John Moran

Personal information
- Full name: John Malcolm Moran
- Born: 19 March 1948 Taree, New South Wales, Australia
- Died: 19 February 2024 (aged 75)

Playing information
- Position: Centre
Club
| Years | Team | Pld | T | G | FG | P |
| 1969–73 | Penrith | 50 | 15 | 0 | 0 | 45 |
| 1974–77 | Parramatta | 33 | 9 | 0 | 0 | 27 |
|  | Total | 83 | 24 | 0 | 0 | 72 |
- Source:
- Relatives: Grahame Moran (brother)

= John Moran (rugby league) =

Australian rugby league footballer (1948–2024)

John Moran (19 March 1948 – 19 February 2024) was an Australian former rugby league footballer who played in the 1960s and 1970s. He played for Penrith and Parramatta in the NSWRL competition. Moran is the younger brother of Penrith hall of fame member Grahame Moran.

==Playing career==
Moran was a Penrith junior and made his first grade debut for the club in 1969. Moran spent 5 seasons at Penrith as it struggled to be competitive in the NSWRL competition finishing down the bottom of the table and finishing last in 1973. In 1974, Moran joined Parramatta and his first season at the club was a tough one as it finished second last only avoiding the wooden spoon by for and against. In 1975, Parramatta signed former St George player Norm Provan as head coach and the club went from easy beats to a competitive side finishing 5th on the table and qualifying for the finals. Moran was not featured in either of Parramatta's final matches. In 1976, Provan left the club as head coach and was replaced by Terry Fearnley. Parramatta went on to finish second in the regular season and qualified for the finals. Parramatta went on to defeat St George 31-6 with Moran scoring a try and Manly 23-17 to reach their first ever grand final.

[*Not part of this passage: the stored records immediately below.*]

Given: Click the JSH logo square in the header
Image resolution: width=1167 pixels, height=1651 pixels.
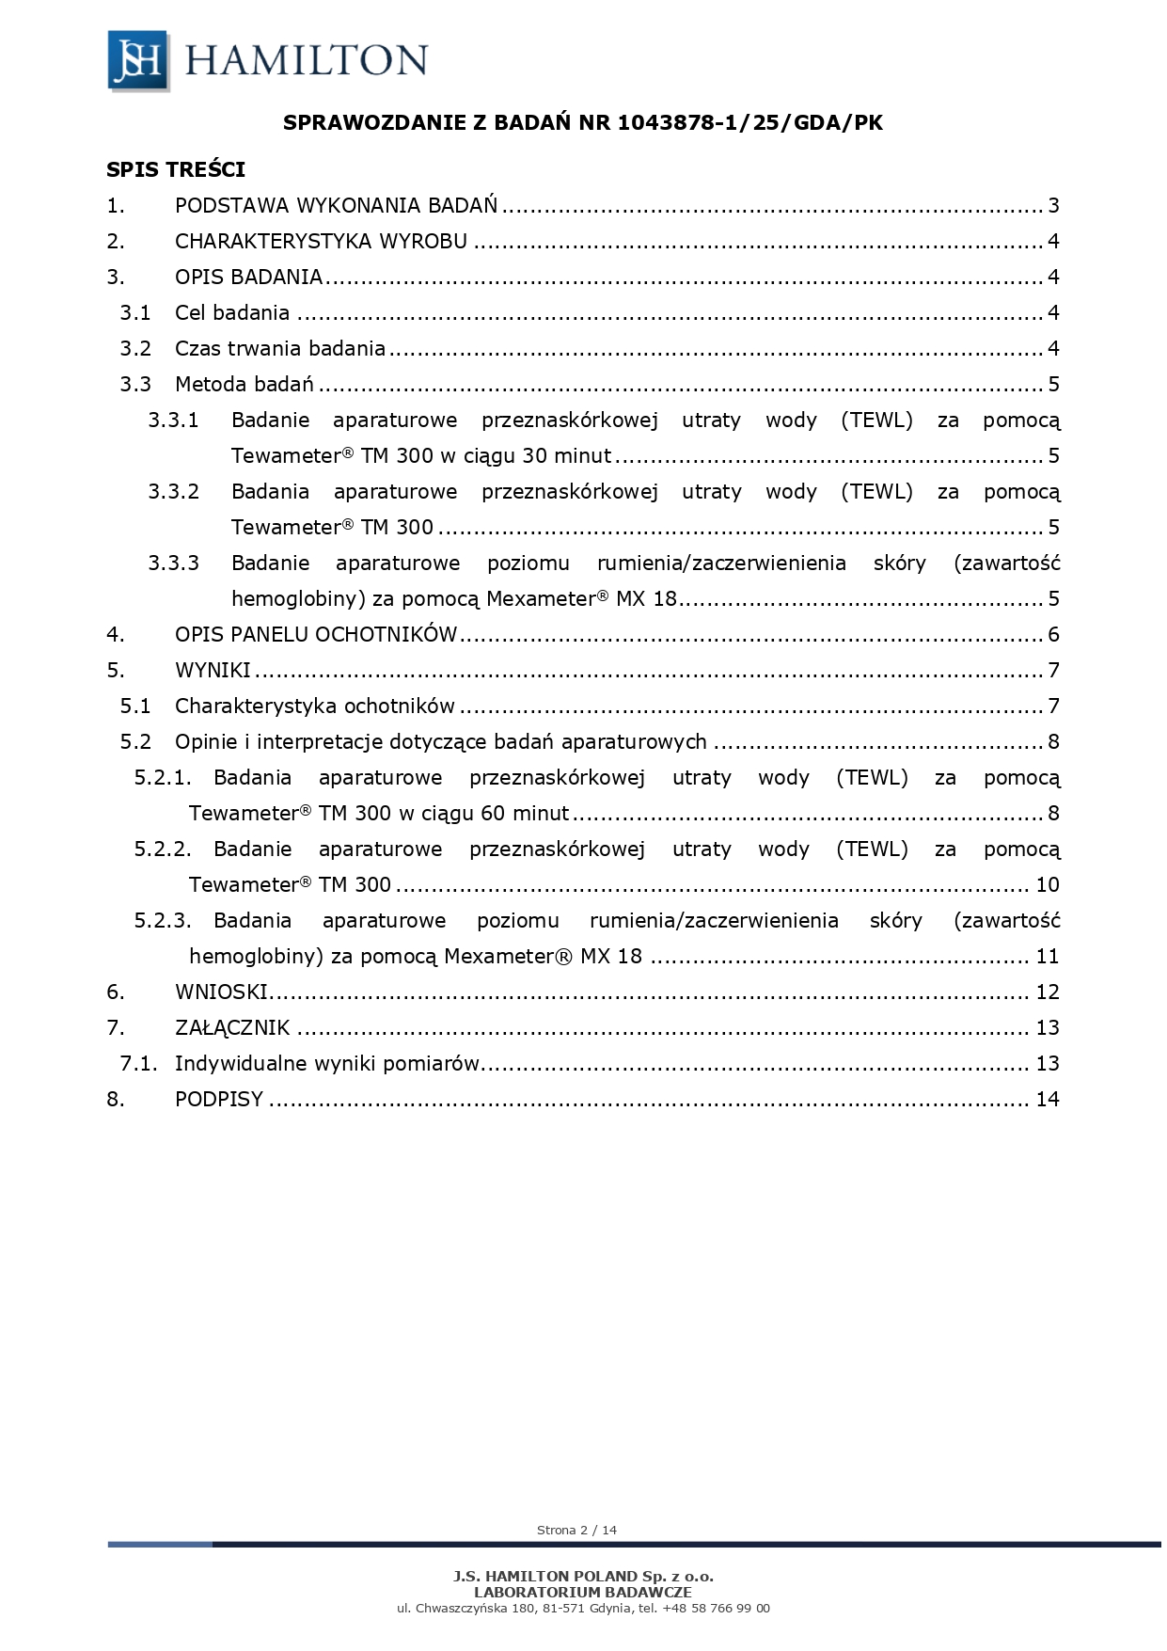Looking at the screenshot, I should click(138, 60).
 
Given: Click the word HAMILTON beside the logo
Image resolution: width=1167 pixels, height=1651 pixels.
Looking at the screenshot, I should click(307, 60).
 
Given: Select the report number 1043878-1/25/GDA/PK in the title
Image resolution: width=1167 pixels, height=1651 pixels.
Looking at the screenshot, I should click(750, 122).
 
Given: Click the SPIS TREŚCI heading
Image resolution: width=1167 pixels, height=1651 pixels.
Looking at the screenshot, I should click(176, 169).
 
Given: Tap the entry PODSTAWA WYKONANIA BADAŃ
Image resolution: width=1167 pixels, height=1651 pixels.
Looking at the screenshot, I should click(336, 206).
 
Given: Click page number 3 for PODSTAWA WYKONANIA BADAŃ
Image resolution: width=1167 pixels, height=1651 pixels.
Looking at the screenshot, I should click(1053, 206).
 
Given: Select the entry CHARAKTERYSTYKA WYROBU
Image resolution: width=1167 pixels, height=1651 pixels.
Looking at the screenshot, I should click(321, 242).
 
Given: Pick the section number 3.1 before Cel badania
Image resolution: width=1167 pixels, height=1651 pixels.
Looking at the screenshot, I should click(135, 313).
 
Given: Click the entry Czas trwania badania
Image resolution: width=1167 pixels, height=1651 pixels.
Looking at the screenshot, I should click(280, 349).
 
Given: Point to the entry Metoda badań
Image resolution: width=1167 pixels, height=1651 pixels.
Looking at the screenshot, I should click(244, 385).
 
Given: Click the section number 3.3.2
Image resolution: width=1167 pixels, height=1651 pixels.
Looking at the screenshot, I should click(173, 492).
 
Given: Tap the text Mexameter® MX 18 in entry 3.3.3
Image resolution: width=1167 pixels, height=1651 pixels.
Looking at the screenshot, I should click(581, 599).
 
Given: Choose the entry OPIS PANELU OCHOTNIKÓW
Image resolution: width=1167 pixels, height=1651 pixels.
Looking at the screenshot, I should click(316, 635).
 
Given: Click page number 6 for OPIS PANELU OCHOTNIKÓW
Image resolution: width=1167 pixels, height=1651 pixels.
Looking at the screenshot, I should click(1053, 635).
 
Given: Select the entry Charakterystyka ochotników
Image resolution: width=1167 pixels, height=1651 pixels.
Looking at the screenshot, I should click(314, 706).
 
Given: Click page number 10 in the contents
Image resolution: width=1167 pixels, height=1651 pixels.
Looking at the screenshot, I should click(1047, 885).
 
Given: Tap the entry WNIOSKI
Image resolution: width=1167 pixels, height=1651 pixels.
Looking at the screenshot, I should click(222, 992).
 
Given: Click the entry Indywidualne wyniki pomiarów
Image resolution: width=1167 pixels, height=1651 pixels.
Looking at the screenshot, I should click(327, 1064).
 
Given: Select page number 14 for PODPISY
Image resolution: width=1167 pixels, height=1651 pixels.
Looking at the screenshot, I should click(1047, 1100).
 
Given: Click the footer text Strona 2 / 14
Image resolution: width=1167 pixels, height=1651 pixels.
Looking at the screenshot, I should click(576, 1531).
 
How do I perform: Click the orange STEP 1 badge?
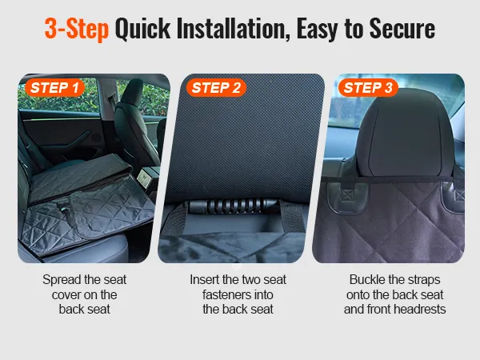(x=54, y=88)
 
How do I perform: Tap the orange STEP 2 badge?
(x=217, y=88)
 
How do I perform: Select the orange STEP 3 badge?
(x=368, y=88)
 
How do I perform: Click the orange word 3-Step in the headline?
(x=77, y=29)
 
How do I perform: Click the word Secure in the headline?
(x=402, y=29)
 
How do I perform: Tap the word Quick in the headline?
(x=142, y=29)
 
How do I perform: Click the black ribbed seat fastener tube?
(x=234, y=206)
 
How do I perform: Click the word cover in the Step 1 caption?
(x=66, y=295)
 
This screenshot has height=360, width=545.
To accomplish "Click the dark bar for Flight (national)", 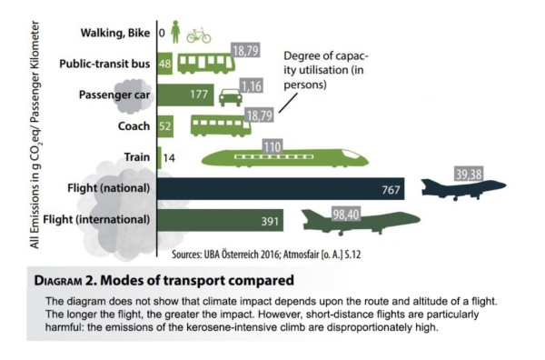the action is [281, 189].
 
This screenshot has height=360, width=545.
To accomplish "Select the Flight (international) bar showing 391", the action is [221, 220].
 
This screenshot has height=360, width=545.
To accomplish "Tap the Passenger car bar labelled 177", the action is [185, 95].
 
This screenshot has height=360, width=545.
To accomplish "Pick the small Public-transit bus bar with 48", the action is [165, 64].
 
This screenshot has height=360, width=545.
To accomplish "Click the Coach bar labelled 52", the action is [165, 126].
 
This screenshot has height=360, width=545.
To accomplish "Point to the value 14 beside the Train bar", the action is [169, 158].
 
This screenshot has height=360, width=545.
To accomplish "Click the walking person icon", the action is [175, 32].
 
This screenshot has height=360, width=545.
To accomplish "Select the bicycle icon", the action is [199, 35].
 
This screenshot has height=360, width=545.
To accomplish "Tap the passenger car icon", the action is [231, 98].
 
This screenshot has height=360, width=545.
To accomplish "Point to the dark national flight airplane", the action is [463, 189].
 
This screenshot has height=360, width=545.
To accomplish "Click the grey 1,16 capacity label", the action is [252, 86].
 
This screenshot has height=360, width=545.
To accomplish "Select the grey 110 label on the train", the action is [272, 146].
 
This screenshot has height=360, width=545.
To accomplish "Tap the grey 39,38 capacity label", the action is [469, 174].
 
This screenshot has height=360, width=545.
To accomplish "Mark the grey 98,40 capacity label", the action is [345, 215].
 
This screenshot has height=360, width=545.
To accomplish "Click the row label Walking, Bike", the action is [115, 33].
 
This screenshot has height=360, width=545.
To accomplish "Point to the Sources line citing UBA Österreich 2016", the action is [266, 255].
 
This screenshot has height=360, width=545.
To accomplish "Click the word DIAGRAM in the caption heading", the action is [58, 281].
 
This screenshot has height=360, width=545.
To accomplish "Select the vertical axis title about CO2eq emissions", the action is [35, 135].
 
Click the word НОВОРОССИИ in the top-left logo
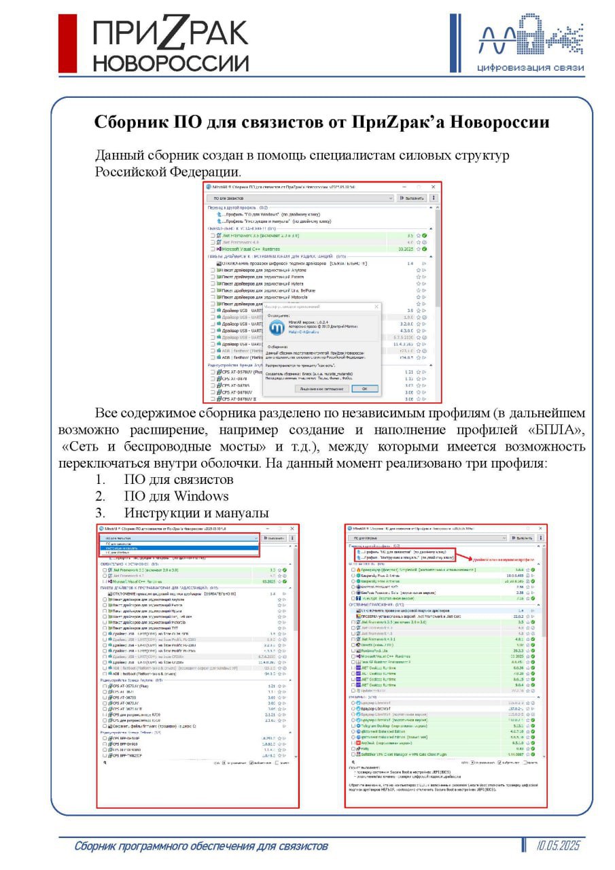(171, 64)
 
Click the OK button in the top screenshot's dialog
(364, 389)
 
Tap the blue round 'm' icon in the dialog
(276, 328)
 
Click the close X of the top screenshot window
(434, 186)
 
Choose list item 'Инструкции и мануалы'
(196, 512)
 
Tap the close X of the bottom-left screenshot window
(293, 528)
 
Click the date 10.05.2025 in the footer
(558, 846)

In the 1976 grand final with 10 minutes remaining, Parramatta passed the ball from one side of the field to the other. The second last pass reached Moran who drew his marker in and passed it to winger Neville Glover, who had the try line unmarked. Glover dropped the pass thrown by Moran over the line. The try may have given Parramatta its first premiership victory. Manly went on to win the grand final 13-10. The following year, Parramatta won its first ever minor premiership and reached its second consecutive grand final against St George. The grand final ended in a 9-9 draw and the teams needed to return the following week for a replay. St George went on to overpower Parramatta to win 22-0. Moran featured throughout the season but did not play in the finals or the grand final.